Some aspects of resource utilization are far more passive than others, hence hidden from view and rationalized a bit differently. For instance, when governments allow specific companies to hoard knowledge application for themselves, the natural result is going to be higher prices.
What is not recognized in the current Epipen debate for instance, is that even though the herbal remedy ephedra was widely available to the public for centuries, in the U.S. we lost the battle (2004) to use this vitally important herbal remedy, via our own resourceful means. While my allergies weren't so strong as to to need ephedra, I suspected this latest regulation would hurt limited income folk who suffered from severe allergies - or worse - anyone experiencing severe allergic reactions, such as the Epipen is intended. The only surprise is that it took twelve years for this problem to surface.

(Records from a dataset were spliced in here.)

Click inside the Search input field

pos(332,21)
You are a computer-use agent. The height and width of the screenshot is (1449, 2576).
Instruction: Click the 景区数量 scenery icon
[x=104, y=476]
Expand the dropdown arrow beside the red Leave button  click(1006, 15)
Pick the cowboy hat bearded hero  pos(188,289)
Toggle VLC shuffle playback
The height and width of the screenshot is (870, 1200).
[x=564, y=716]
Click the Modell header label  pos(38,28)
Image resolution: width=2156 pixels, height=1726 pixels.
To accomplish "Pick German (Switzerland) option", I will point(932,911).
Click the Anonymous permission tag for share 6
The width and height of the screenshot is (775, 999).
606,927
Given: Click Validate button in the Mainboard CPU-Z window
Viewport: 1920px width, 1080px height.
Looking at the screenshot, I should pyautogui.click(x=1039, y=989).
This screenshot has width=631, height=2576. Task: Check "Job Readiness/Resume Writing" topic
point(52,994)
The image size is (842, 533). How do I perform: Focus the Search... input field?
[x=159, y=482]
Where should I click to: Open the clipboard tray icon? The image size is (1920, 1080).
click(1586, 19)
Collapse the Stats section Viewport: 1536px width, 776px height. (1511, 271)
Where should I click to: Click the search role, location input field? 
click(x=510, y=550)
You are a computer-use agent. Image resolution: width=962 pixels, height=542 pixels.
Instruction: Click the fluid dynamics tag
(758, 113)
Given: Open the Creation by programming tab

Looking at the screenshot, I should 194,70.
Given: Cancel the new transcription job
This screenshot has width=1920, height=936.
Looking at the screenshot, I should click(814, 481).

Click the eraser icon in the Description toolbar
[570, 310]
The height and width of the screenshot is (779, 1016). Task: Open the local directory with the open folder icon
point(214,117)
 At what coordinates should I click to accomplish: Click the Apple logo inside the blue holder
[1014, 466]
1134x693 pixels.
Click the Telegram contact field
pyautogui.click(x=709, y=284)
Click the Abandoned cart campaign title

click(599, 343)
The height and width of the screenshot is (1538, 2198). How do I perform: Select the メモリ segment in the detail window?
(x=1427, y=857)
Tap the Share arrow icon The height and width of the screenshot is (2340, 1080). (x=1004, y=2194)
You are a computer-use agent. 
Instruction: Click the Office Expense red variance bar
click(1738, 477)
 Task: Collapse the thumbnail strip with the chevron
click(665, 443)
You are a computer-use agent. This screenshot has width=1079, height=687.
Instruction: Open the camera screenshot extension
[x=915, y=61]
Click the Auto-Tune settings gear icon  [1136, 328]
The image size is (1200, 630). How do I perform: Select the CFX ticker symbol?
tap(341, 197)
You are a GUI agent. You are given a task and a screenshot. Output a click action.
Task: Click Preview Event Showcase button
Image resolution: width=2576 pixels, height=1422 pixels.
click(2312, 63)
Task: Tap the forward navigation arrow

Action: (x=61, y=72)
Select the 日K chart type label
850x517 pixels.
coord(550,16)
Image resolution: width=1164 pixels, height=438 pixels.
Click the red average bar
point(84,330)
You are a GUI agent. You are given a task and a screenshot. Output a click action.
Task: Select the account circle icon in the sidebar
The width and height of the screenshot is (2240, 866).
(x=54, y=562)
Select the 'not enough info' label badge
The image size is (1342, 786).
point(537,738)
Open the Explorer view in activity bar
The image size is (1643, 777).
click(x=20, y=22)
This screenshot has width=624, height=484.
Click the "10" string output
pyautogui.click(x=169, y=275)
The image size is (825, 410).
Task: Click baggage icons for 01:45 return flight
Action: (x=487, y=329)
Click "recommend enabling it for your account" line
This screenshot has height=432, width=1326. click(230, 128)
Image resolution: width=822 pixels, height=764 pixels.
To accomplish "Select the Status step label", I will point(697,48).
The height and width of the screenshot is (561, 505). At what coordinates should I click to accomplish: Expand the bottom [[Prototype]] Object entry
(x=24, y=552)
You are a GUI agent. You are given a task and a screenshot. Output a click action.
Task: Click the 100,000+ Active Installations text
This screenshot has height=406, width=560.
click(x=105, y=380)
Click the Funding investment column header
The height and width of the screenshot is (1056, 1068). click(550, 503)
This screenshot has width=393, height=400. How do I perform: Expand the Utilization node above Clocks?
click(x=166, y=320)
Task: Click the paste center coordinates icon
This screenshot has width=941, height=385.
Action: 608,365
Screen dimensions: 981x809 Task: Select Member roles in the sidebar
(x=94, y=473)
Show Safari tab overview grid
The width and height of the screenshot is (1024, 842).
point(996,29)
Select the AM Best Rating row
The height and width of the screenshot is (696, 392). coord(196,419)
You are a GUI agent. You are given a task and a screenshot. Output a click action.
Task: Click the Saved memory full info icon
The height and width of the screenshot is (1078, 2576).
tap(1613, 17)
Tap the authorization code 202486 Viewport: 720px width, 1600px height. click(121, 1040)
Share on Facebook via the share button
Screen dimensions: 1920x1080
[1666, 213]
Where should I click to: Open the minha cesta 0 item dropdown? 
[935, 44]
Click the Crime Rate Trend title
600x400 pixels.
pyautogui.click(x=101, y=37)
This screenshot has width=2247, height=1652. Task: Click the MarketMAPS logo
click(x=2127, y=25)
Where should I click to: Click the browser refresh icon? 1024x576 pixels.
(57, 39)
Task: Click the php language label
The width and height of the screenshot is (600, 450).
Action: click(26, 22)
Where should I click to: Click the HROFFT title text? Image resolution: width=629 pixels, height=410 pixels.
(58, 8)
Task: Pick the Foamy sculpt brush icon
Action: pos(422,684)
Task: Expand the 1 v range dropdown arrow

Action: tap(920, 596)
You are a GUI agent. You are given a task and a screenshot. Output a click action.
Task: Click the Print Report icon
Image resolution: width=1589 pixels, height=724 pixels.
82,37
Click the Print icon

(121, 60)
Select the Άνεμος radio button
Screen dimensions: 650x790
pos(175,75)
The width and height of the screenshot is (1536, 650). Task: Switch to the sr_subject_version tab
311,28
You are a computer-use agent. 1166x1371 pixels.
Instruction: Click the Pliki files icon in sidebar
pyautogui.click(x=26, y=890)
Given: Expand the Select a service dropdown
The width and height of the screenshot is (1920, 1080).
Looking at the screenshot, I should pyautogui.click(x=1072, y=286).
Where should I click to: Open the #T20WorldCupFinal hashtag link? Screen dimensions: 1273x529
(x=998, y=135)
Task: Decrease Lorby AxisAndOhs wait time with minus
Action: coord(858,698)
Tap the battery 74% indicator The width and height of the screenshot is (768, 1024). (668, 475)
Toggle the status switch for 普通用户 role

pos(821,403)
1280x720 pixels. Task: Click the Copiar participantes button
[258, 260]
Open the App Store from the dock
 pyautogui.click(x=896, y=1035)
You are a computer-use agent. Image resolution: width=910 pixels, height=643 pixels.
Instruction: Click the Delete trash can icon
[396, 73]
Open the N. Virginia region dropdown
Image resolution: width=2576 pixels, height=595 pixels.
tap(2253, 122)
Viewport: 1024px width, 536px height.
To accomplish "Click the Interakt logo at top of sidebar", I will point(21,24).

Now, if ephedra gets used at all it is likely tucked away in doctors prescriptions, intended for those fortunate enough to have the discretionary income to visit doctors when they are sick. Worse, now there is not even a competing pharmaceutical company left standing to provide a similar product, to Epipen. Unfortunately, I doubt that many individuals in this debate have connected the dots between the loss of ephedra in a "free" marketplace, and the current situation. Hence I would say that the protection of the public from itself in using ephedra, is nothing but knowledge hoarding. Perhaps we deserve the high prices we get for "protecting" ourselves! Of course I don't think so, but sometimes it is hard not to be cynical.
Bonnie Carr revisited an apt historical example of hoarding in a recent post, which we had also discussed some months earlier in a related context. Thomas Jefferson had written to James Madison, just prior to the beginning of the French Revolution:
In the letter, Jefferson discusses the land use situation in France at a time when the population was facing inadequate stocks of food, noting that much of the land had been claimed by the French nobility, and that it was illegal for anyone to hunt or fish on the land that may only be used for recreational purposes...
Jefferson did not say government had a responsibility to feed people or guarantee land, or game, or what have you. In my interpretation, he said government should prevent hoarding, a supply side policy aimed at the availability of raw materials for subsistence. It is what I would call the ultimate in what today we call a libertarian approach to practicality that answers the question: are people entitled to do what they like when it harms or deprives someone else of a means of survival. Jefferson's answer was, obviously, no.It's not easy to imagine knowledge hoarding in the same sense as land hoarding. But ultimately, the result can be the same. And when practical, freely available knowledge is disregarded in the constant efforts to protect us from ourselves, that means more lost discretionary income, and possibly even less food on the table for middle income families whose children suffer from strong allergic reactions.
Granted, some resources are not as important as others, for daily life. But governments and special interests aren't good at telling the difference, as they continue to define how resources of all kinds can be applied in the marketplace. Perhaps citizens would not clamor so for protectionism from other countries, if special interests and governments weren't so interested in the domestic protection of everyone from themselves. Meanwhile they imagine doing so on our behalf, as practical knowledge continues to be undermined for wealth capture. Clearly, this strategy is not working.